The Kraken exchange has been particularly vocal about calling out “onerous” requirements imposed on financial businesses in the US, for example, and their claims typify the attitude in the sector, which tends towards espousing freedom over responsibility.
“The bottom line,” writes Stark,”…cryptocurrency financial marketplaces tend to believe that they have no federal licensing requirements to meet the bulk of the vigorous federal safeguards historically rooted and associated with U.S. financial institution registration and regulation– and formulated after decades of scrutiny, analysis and enquiry.”
Stark’s latest post includes interesting claims about Ohio, a state attempting to be a haven for the crypto and “digital asset” sector:
“In late November, 2018, Ohio became the first U.S. state and one of the first governments in the world to allow businesses to pay taxes, including sales and public utility taxes, with Bitcoin…Ohio selected Bitpay for the job to convert taxpayer Bitcoin into dollars for the state of Ohio…The only problem? Bitpay is not registered to provide money-related services in in Ohio.”

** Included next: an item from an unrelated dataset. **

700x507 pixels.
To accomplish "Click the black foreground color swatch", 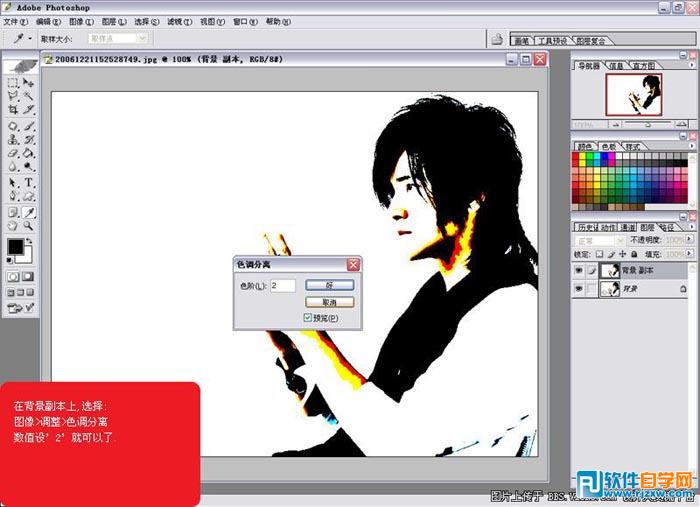I will click(x=16, y=246).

That is odd, writes Stark, given, “…Ohio’s more exacting and cumbersome financial regulations.”
Stark’s piece offers a comprehensive litany of the staggering criminal applications of cryptocurrencies, including ransom-payments, terrorism, hundred-million-dollar Internet-borne crypto exchange robberies (Mt Gox, Coincheck), election interference (espionage) and terrorism.
Stark asks how the practical (largely criminal) side of crypto jives with Wholefood’s social good campaigns:
“Whole Foods Market…sets an example in its use of wind power, solar power, company-wide recycling programs, green buildings for their stores, etc. Whole Foods markets its benevolence aggressively — and consumers love it.”
“Yet, by profiting from cryptocurrency use, Whole Foods is assisting in the growth of an increasingly sophisticated, dangerous and terrorist-minded gang of global criminals – which to me, seems far more dangerous than the threats posed by genetically-modified seafood or feed containing land animal by-products.”
Not only are “cutting edge” retailers erroneously endorsing crypto, writes the former SEC Internet Enforcement Chief, they are potentially giving criminals a place to launder and expend ill-gotten gains:
“Now, ransomware attackers have a new and better money laundering option: using ransomware proceeds to buy a pint of avocado ice cream at Whole Foods; a Nantucket Rug at Crate and Barrel or a Zegna Quindici Tie at Nordstrom’s.”
…and maybe putting their own operations at risk of enforcement action:
“(F)amed Judge Stanley Sporkin put it best when he said, ‘When you lie down with dogs, you get fleas.'”
Note: Stark has also written recently on the phenomena of IEO’s (initial exchange offerings, warning that issuers of IEOs may also be risking enforcement action.